**Instructions to follow**
An exact copy is required of the lines from the one with "This screenshot has width=347, height=302." through the last line of the material below, and of nothing else.

**Stored data**
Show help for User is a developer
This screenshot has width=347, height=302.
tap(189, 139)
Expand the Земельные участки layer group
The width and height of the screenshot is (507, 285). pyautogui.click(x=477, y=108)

**Your solution**
This screenshot has width=347, height=302.
tap(189, 139)
Expand the Земельные участки layer group
The width and height of the screenshot is (507, 285). pyautogui.click(x=477, y=108)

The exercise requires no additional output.